AVAILABLE DATA:

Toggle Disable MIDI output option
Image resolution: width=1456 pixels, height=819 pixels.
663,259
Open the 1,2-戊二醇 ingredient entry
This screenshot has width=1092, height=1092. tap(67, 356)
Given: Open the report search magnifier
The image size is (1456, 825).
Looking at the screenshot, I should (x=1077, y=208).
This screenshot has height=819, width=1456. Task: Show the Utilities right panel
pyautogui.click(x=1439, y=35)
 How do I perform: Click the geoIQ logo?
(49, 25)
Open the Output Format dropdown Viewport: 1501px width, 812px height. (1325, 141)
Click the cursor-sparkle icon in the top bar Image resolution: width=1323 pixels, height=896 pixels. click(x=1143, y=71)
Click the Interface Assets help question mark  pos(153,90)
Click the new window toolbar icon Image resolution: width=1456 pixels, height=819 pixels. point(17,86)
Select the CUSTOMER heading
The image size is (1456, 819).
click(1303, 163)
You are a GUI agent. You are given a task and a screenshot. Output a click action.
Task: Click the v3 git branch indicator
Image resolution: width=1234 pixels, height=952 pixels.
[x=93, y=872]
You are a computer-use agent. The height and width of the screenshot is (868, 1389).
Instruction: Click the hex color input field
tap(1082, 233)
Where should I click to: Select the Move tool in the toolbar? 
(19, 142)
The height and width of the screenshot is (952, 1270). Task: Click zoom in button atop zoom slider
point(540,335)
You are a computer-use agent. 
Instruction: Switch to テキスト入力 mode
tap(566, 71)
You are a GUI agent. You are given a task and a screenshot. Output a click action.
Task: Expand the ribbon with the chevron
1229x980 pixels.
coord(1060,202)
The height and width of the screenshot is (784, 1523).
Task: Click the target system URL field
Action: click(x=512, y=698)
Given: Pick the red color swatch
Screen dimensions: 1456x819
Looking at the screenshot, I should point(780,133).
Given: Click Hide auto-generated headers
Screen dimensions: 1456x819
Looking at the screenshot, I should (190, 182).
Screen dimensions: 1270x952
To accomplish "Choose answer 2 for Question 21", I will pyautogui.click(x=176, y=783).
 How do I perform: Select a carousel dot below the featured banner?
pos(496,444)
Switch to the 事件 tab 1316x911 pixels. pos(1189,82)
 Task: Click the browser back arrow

REQUIRED WORK: When you reach the line in the material above that holds "Given: Open the report search magnifier", begin reproducing lines exactly, and stop after the line that holds "Open the Output".

EXERCISE ANSWER:
Given: Open the report search magnifier
The image size is (1456, 825).
Looking at the screenshot, I should (x=1077, y=208).
This screenshot has height=819, width=1456. Task: Show the Utilities right panel
pyautogui.click(x=1439, y=35)
 How do I perform: Click the geoIQ logo?
(49, 25)
Open the Output Format dropdown Viewport: 1501px width, 812px height. (1325, 141)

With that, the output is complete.